Oui, mais le libéral dit aujourd’hui pis que pendre du libéralisme. Le procès qu’il lui fait est tout à fait bizarre. Le libéralisme était une bonne chose du 17ème au 20ème siècle, jusqu’à ce qu’un tandem arrive au pouvoir : Thatcher et Reagan. L’école de Chicago a commencé à déraper et à faire appel à l’Etat, qui a même osé mettre fin à la puissance syndicale et diminuer la progressivité de l’impôt.
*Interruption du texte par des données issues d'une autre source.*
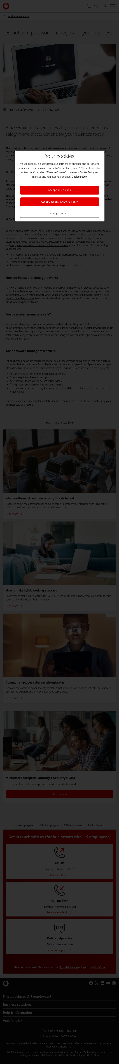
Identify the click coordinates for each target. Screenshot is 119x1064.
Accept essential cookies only (59, 201)
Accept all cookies (59, 190)
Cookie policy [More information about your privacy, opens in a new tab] (79, 177)
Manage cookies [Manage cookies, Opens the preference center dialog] (59, 213)
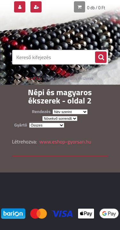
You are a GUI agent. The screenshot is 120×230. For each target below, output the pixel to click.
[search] (101, 57)
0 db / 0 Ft (96, 7)
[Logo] (56, 31)
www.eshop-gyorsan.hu (65, 141)
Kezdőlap (34, 78)
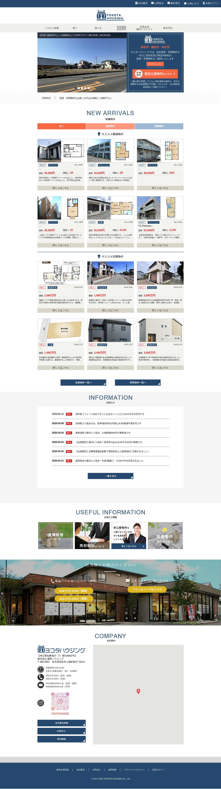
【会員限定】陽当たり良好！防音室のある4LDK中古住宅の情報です (111, 442)
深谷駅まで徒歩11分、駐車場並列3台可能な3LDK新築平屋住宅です (110, 423)
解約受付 (175, 3)
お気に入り (193, 3)
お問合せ (159, 3)
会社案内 (143, 3)
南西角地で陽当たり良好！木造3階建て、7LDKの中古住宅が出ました (111, 461)
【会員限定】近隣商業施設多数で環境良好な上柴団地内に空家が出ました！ (115, 451)
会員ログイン (212, 3)
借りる (98, 28)
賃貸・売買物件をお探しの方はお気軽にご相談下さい (88, 98)
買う (75, 28)
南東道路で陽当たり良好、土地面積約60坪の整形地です (104, 433)
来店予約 (167, 28)
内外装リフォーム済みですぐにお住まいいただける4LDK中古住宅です (112, 414)
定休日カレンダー (155, 64)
Ces mesures sont caractéristiques du mauvais libéralisme, elles ont dépassé toute mesure après l’attentat du 11 septembre 2001 et les relances faites pour soutenir une croissance menacée par la peur du terrorisme. Mais Fukuyama s’accommode très bien de la peur du réchauffement climatique, et le voici condamnant l’individualisme propre au libéralisme, en énumérant ce qu’en disent les opposants au libéralisme : pas d’égalité véritable, discrimination contre les races, démonisme ignoré, et tous vices que le lecteur va découvrir sous l plume de l’auteur, qui fait comme s(il les repérait à son tour ;
Je crois que les Français n’avaient pas besoin de ce livre pour haïr le libéralisme. D’ailleurs Fukuyama n’a pas eu le temps à George Mason d’écouter les cours d’histoire de la pensée de Léonard Liggio. Il y aurait appris qu’ont existé un certain nombre de philosophes, économistes, français du nom de Turgot, Say, Tocqueville, Charles Comte, Constant, Bastiat : aucun de ces nobles ancêtres ne lui semble connu, aucun français. De quoi confirmer que le libéralisme n’est pas fait pour la France, ni pour le monde actuel d’ailleurs !
[1] Francis Fukyama Libéralisme vents contraires, édi. Saint Simon Paris, 2023. Il fallait nien Saint Simon aussi !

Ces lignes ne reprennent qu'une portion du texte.